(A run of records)

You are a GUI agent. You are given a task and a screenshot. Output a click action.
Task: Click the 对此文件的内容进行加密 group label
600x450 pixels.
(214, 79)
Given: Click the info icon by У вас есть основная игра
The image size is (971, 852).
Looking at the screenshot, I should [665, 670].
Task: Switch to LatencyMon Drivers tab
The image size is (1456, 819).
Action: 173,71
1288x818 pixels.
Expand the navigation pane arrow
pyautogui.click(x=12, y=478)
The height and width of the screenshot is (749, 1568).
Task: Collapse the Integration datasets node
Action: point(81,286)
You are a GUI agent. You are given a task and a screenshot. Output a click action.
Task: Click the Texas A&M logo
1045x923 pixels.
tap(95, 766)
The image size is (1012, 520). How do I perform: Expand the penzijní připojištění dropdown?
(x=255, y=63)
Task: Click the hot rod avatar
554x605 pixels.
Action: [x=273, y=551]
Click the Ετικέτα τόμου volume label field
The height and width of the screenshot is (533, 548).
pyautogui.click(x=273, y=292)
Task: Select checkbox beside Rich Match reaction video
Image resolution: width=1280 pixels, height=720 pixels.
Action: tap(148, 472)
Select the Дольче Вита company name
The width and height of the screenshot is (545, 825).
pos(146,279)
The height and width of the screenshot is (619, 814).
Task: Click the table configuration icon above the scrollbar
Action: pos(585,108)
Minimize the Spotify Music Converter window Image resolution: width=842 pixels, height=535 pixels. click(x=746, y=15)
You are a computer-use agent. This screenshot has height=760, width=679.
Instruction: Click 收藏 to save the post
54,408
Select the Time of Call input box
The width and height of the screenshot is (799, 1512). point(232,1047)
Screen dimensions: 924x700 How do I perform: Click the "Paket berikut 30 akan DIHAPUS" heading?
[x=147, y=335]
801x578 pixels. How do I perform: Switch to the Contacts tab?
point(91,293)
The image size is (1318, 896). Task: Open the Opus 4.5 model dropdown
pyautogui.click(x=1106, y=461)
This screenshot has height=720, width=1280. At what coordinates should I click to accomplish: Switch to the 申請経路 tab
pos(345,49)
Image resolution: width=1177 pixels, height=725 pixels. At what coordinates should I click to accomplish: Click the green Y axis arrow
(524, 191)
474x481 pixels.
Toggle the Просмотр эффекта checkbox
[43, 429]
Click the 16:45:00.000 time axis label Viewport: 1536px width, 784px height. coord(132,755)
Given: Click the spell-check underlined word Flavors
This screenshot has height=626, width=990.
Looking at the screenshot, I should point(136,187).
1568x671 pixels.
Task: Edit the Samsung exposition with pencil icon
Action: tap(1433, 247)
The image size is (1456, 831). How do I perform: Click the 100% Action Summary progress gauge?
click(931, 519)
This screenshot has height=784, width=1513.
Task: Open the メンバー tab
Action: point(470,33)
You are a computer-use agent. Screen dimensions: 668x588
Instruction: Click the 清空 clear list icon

* [Your instructions] Output every line of the material as a JSON list of strings, one per line, skipping blank lines.

* [Output]
[
  "You are a GUI agent. You are given a task and a screenshot. Output a click action.",
  "Task: Click the 对此文件的内容进行加密 group label",
  "600x450 pixels.",
  "(214, 79)",
  "Given: Click the info icon by У вас есть основная игра",
  "The image size is (971, 852).",
  "Looking at the screenshot, I should [665, 670].",
  "Task: Switch to LatencyMon Drivers tab",
  "The image size is (1456, 819).",
  "Action: 173,71",
  "1288x818 pixels.",
  "Expand the navigation pane arrow",
  "pyautogui.click(x=12, y=478)",
  "The height and width of the screenshot is (749, 1568).",
  "Task: Collapse the Integration datasets node",
  "Action: point(81,286)",
  "You are a GUI agent. You are given a task and a screenshot. Output a click action.",
  "Task: Click the Texas A&M logo",
  "1045x923 pixels.",
  "tap(95, 766)",
  "The image size is (1012, 520). How do I perform: Expand the penzijní připojištění dropdown?",
  "(x=255, y=63)",
  "Task: Click the hot rod avatar",
  "554x605 pixels.",
  "Action: [x=273, y=551]",
  "Click the Ετικέτα τόμου volume label field",
  "The height and width of the screenshot is (533, 548).",
  "pyautogui.click(x=273, y=292)",
  "Task: Select checkbox beside Rich Match reaction video",
  "Image resolution: width=1280 pixels, height=720 pixels.",
  "Action: tap(148, 472)",
  "Select the Дольче Вита company name",
  "The width and height of the screenshot is (545, 825).",
  "pos(146,279)",
  "The height and width of the screenshot is (619, 814).",
  "Task: Click the table configuration icon above the scrollbar",
  "Action: pos(585,108)",
  "Minimize the Spotify Music Converter window Image resolution: width=842 pixels, height=535 pixels. click(x=746, y=15)",
  "You are a computer-use agent. This screenshot has height=760, width=679.",
  "Instruction: Click 收藏 to save the post",
  "54,408",
  "Select the Time of Call input box",
  "The width and height of the screenshot is (799, 1512). point(232,1047)",
  "Screen dimensions: 924x700 How do I perform: Click the \"Paket berikut 30 akan DIHAPUS\" heading?",
  "[x=147, y=335]",
  "801x578 pixels. How do I perform: Switch to the Contacts tab?",
  "point(91,293)",
  "The image size is (1318, 896). Task: Open the Opus 4.5 model dropdown",
  "pyautogui.click(x=1106, y=461)",
  "This screenshot has height=720, width=1280. At what coordinates should I click to accomplish: Switch to the 申請経路 tab",
  "pos(345,49)",
  "Image resolution: width=1177 pixels, height=725 pixels. At what coordinates should I click to accomplish: Click the green Y axis arrow",
  "(524, 191)",
  "474x481 pixels.",
  "Toggle the Просмотр эффекта checkbox",
  "[43, 429]",
  "Click the 16:45:00.000 time axis label Viewport: 1536px width, 784px height. coord(132,755)",
  "Given: Click the spell-check underlined word Flavors",
  "This screenshot has height=626, width=990.",
  "Looking at the screenshot, I should point(136,187).",
  "1568x671 pixels.",
  "Task: Edit the Samsung exposition with pencil icon",
  "Action: tap(1433, 247)",
  "The image size is (1456, 831). How do I perform: Click the 100% Action Summary progress gauge?",
  "click(931, 519)",
  "This screenshot has height=784, width=1513.",
  "Task: Open the メンバー tab",
  "Action: point(470,33)",
  "You are a computer-use agent. Screen dimensions: 668x588",
  "Instruction: Click the 清空 clear list icon"
]